• Is it time to give up on 7-Zip?

    I’ve been a 7-Zip fan for, like, forever. That’s why it pains me to report that several people — people who know what they’re doing — are taking 7-Zip to task for failing to keep up with key security features.

    On Jan. 28, I posted an article on Computerworld titled Multiple vulnerabilities in 7-Zip. Get it updated now!

    I thought that Igor Pavlov’s new release, version 18.01, took care of the major security problems. I was wrong.

    The core of the problem: Pavlov refuses to add ASLR (Address Space Layout Randomization) to the product, and won’t compile 7-Zip with the /GS Buffer Security Check flag. (Good overview of both technologies on the ISV Software Security page.)

    This was part of landave’s original complaint:

    I have discussed this issue with Igor Pavlov and tried to convince him to enable all three flags. However, he refused to enable /DYNAMICBASE [the ASLR flag] because he prefers to ship the binaries without relocation table to achieve a minimal binary size.
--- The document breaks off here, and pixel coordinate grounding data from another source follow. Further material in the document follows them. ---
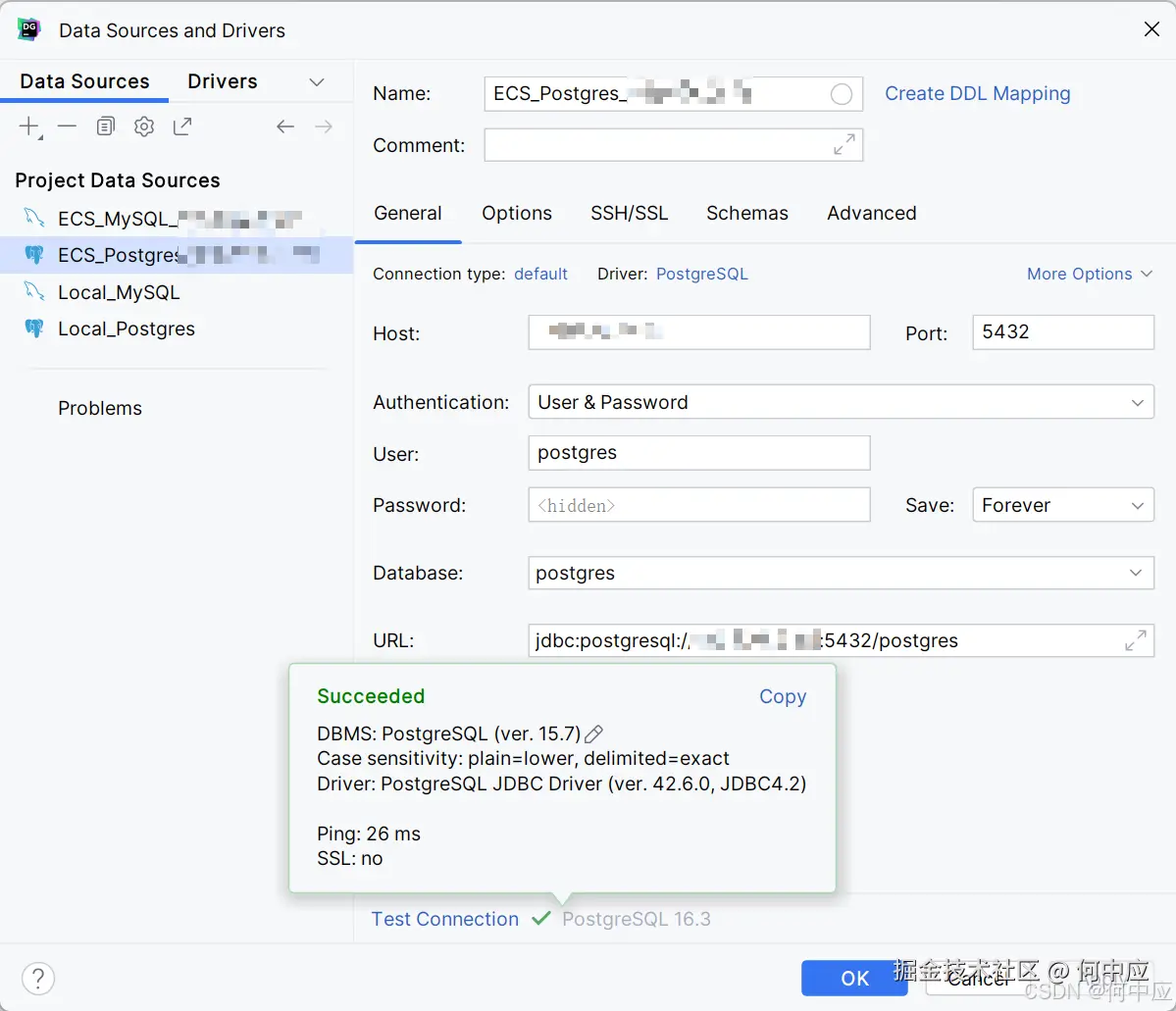The height and width of the screenshot is (1011, 1176).
Task: Click the Test Connection link
Action: 444,919

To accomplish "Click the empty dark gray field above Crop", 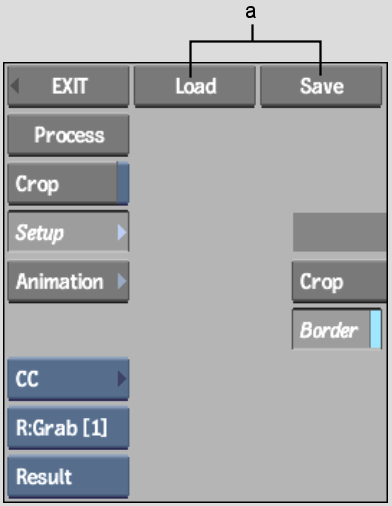I will 340,232.
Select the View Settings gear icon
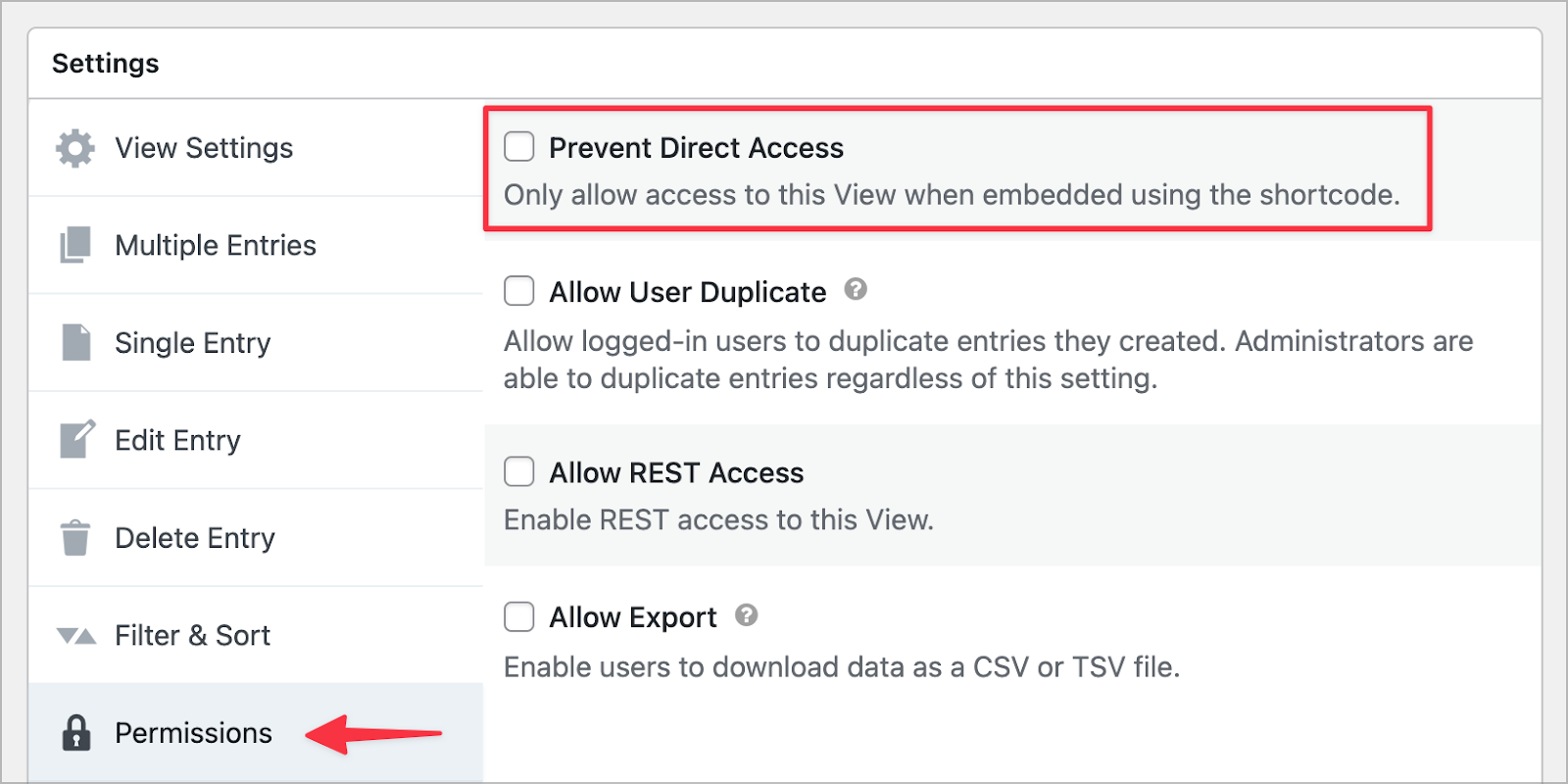This screenshot has width=1568, height=784. click(74, 148)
Moreover, he doesn’t want to enable /GS, because it could affect the runtime as well as the binary size.

    So how bad is it? Microsoft Security Response Center engineer (not speaking in an official capacity!) Joseph Bialek says:

    What year is it @7zip ?? You guys still running on 90’s hardware??

    Stefan Kanthak, whom I quoted in the Computerworld Microsoft is distributing security patches through insecure HTTP links article, says in a private message:

    [7-Zip’s] INSECURE shell extension is loaded into explorer.exe, and allows an attacker to leverage its MULTIPLE shortcomings. For example Sun/Oracle made such a blunder when they deployed an outdated MSVCRT71.dll with their Java Runtime Environment, which allowed attackers to take advantage of its flaws.

    I’m not so concerned about individual, manual use, but the incorporation of 7-Zip binaries into other packages. An anonymous poster here on AskWoody came up with a long list of other packages that rely on 7-Zip, including WinRAR, Flash, and some .NET applications.

    I’m not yet ready to throw my copy of 7-Zip in the bit bucket. But I wonder if that’s just inertia.